Tanker 463; Fire Season 2017

Tanker 463; Fire Season 2017
Photo by Bill Barr - CLICK ME!

Tuesday, April 6, 2021

Aircraft Use

 

Within Pennsylvania, we use two different types of aircraft for fire suppression, and they are both very different animals. What we have sitting at the tanker bases are Single Engine Air Tankers (SEATs) and at remote helipads, we have three Helicopters (one is a Type 2, which can support larger missions and two are Type 3). While there is no specific, hard set time to use either aircraft over another, we do have some differences between the two for different objectives in a mission.

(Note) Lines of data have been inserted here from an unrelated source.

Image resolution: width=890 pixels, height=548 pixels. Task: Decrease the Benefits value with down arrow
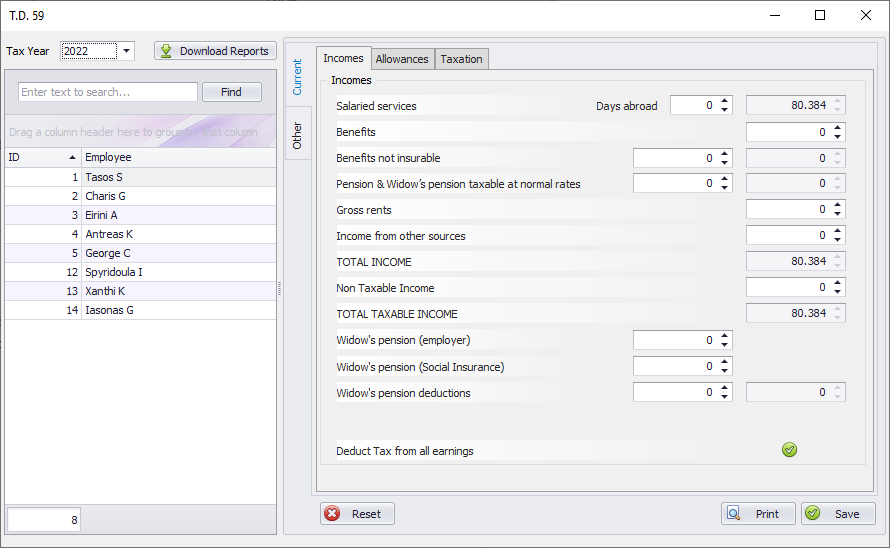point(838,136)
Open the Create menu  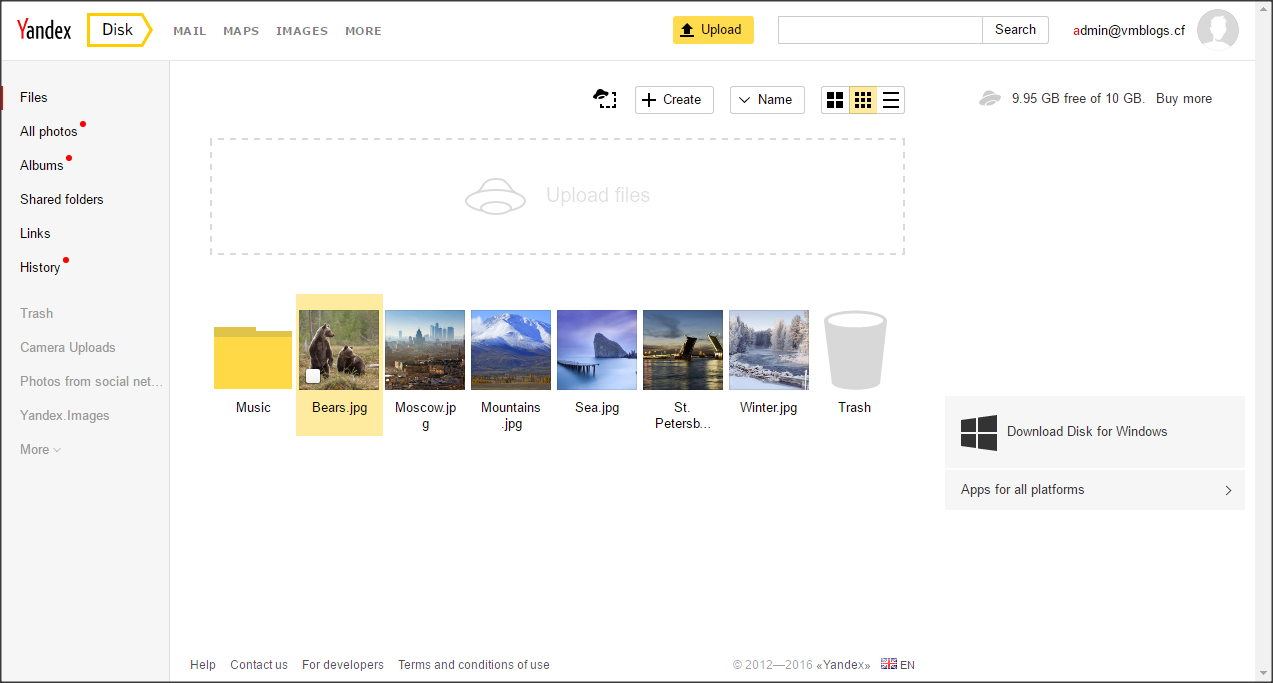(673, 100)
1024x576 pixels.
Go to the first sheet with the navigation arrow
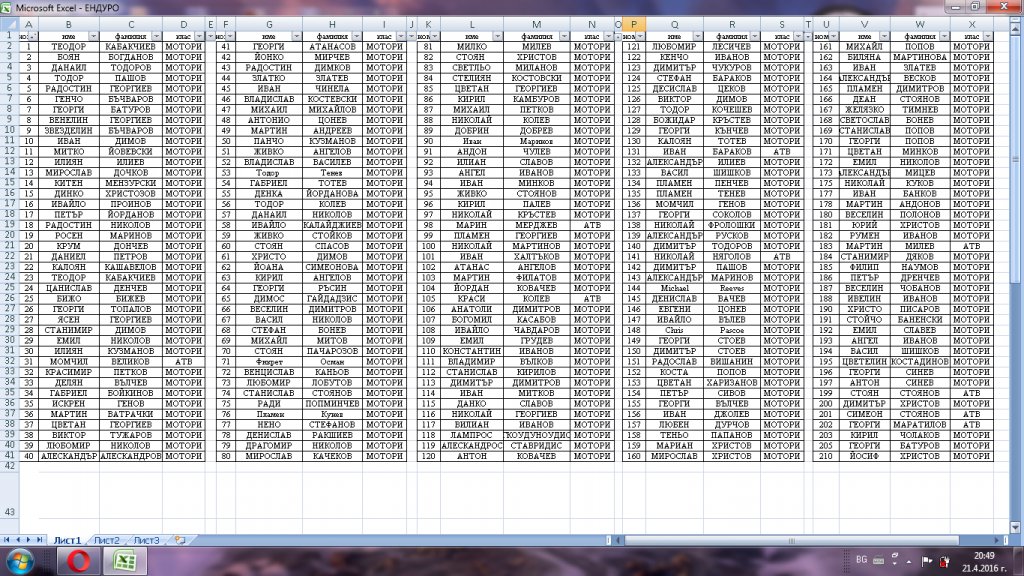pyautogui.click(x=8, y=540)
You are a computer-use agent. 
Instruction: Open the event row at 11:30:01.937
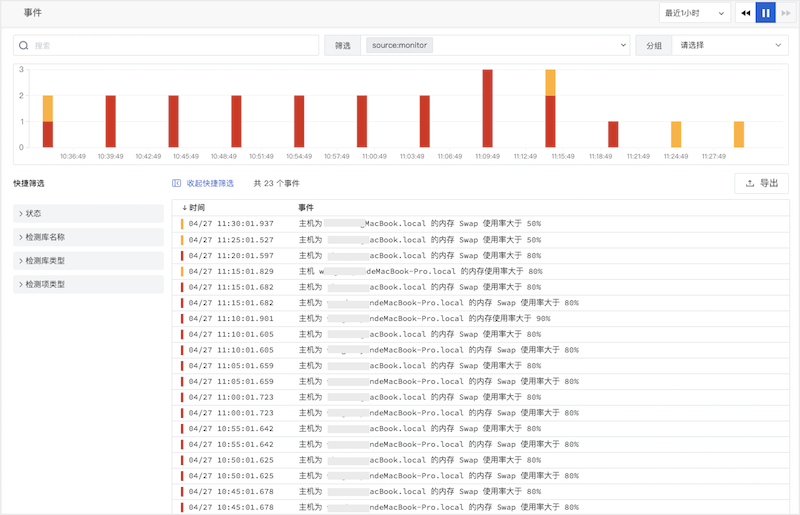pyautogui.click(x=480, y=224)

Either can be used in situations when the fire is threatening structures and to help suppress the fire’s spread.

SEATs are used to drop retardant onto the fire to buy the resources time. They can also give the resources feedback as to what the fire is doing because they have a pretty good bird’s eye view. Tankers can drop 800 gallons of retardant at a time. They can drop more than Helicopters but must return to the base to get more retardant (usually we can get them turned around quick).


The other useful thing that air tankers can do is change the level of their drop, and split loads. There are four levels that the gate can open: Level 1 is for grass and light fuels, the gate doesn’t open far; level 2, then level 3, and level 4 is wide open for heavy timber/fuels. Splitting loads means that they close the gate when about half of the retardant is left in the hopper. This can be used to your advantage to hit different spots on the fire.

Helicopters are useful to combat hot-spotting, reconnoiter the fire, walk resources into a fire that they can’t find, or help them map the fire. They can also maneuver in areas that tankers cannot. The Type 3s can drop 90 gallons of water at a time, while the Type 2s can drop 350 gallons at a time and can load from a water source closer to the incident than an airport.